Le Marionette

Quando ero ragazzo, gli svaghi erano pochi e semplici. Nei paesi mancava la luce elettrica e le sere d’inverno erano lunghe e tediose. Tutta la famiglia sedeva attorno al camino non solo per riscaldarsi prima di andare a letto, ma anche per usufruire della luce del fuoco e risparmiare il petrolio del lume che, a volte, era un lusso.
Le famiglie erano numerose, ma d‘abitudine, la sera si riunivano fra vicini per scambiare qualche parola. Si parlava di tutto e, spesso, tutti insieme: pettegolezzi paesani, interessi di lavoro, dicerie, soprusi, disgrazie; fortune inaspettate mai!, pareva che la fortuna girasse al largo dalle nostre case. I vecchi passavano il tempo a guardare la fiamma, dalla quale sembravano attratti e davano qualche giudizio solo se richiesto. I bambini erano in continuo movimento e davano fastidio perchè costretti in poco spazio: venivano, quindi, malamente rimproverati dalle mamme, stanche di una lunga giornata di lavoro. Ed allora per calmare i bambini e farli addormentare c’era sempre qualcuno ben disposto a raccontare “nu cuntu” con diletto anche dei grandi. Immediatamente l’ambiente si tranquillizzava e tutti, grandi e piccini, si disponevano comodi per ascoltare.

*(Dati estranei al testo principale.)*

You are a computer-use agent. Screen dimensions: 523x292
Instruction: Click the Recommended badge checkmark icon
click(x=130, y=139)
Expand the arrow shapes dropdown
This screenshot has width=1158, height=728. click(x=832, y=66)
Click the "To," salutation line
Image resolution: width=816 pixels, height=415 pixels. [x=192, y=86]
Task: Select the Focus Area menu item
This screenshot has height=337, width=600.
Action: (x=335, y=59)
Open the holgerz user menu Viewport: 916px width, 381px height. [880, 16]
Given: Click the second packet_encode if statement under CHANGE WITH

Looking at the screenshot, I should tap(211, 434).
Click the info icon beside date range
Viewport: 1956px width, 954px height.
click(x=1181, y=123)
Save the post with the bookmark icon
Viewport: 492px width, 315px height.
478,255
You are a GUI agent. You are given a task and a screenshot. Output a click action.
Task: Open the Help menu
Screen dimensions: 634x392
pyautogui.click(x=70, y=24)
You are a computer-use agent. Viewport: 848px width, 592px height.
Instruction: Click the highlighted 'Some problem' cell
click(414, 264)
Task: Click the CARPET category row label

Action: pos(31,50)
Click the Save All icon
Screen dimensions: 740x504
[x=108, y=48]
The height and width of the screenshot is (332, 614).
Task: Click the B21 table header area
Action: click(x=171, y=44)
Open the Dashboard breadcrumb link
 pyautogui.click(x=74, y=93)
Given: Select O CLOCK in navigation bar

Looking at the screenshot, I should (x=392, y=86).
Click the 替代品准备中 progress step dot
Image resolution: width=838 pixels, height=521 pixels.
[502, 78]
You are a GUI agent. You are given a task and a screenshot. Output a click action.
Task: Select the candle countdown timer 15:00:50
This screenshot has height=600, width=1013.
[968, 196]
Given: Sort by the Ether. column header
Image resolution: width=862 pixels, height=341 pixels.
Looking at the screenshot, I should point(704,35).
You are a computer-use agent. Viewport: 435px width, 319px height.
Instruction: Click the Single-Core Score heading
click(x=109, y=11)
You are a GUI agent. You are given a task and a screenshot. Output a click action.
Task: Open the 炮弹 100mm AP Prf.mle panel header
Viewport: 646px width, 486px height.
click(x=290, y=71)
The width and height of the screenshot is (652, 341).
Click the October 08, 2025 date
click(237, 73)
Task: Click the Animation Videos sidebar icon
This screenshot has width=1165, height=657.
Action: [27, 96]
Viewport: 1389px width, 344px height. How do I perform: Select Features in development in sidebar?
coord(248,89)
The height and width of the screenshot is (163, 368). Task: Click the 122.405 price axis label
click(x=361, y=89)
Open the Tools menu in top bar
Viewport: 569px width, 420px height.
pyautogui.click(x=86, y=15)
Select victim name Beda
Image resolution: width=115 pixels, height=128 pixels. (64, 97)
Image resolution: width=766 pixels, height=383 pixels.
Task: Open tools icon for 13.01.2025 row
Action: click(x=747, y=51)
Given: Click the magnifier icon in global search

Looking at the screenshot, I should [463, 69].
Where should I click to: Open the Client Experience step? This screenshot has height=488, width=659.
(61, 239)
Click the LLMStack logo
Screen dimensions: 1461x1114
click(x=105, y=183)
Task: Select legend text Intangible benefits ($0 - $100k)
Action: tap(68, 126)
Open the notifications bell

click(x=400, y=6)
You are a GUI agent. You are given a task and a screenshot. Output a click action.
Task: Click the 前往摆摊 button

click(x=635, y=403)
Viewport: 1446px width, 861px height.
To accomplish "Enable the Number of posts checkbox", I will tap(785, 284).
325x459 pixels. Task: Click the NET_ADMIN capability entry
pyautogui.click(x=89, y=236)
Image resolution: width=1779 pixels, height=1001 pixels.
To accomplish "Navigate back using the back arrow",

I “cunti” erano sempre gli stessi, ma ogni volta venivano presentati in modo vario e sempre interessante: manipolati e trasformati secondo la interpretazione e l’intento di chi raccontava, a volte erano impressionanti perchè miravano a calmare quasi ipnotizzare i bambini irrequieti. E allora gnomi, streghe, spiriti si alternavano da far mozzare il fiato. A volte erano ammiccanti specialmente se chi raccontava voleva fare una critica o esprimere il suo giudizio su fatti o persone non direttamente; ma il più delle volte erano pura narrativa fantasiosa, patetica e drammatica che sfociava sempre in una conclusione significativa o in una morale. I racconti per intrattenere i più piccini, invece, erano filastrocche senza senso, improvvisate all’istante e ingenuamente rimate; l’unico scopo era quello di strappare un sorriso ai bambini.
Chi raccontava, era quasi sempre una nonna dotata di fantasia e di spirito di osservazione che, per rendere più veritieri i racconti, improvvisava varie modulazioni di voce a seconda del personaggio e delle situazioni nelle quali lo aveva inquadrato. Sì serviva di una nutrita mimica, soprattutto facciale: sgranava gli occhi, corrugava la fronte, addolciva l’espressione del viso sino al sorriso, atteggiava la bocca a pianto, a riso, a disgusto e cosi via. Spesso e volentieri l’argomento si aggirava attorno ad un simpatico personaggio che attirava interesse e simpatia, ma anche suscitava un tantino di soggezione da parte degli astanti: era “lu sciacuddhi”.  Oggi i giovani non lo conoscono, ma in quei tempi, tutti erano convinti della sua esistenza, lo temevano e lo rispettavano. Era un folletto dispettoso e burlone che si aggirava nelle cucine e nelle stalle. Era difficile vederlo, ma tutti affermavano che era presente, ben nascosto dietro le scope, le “capase”, nel camino, sotto il letto. Ne confermavano la presenza soprattutto ì vecchi quando non trovavano gli oggetti dove li avevano lasciati: certamente, durante la notte, “lu sciacuddhi” si era divertito a spostarli!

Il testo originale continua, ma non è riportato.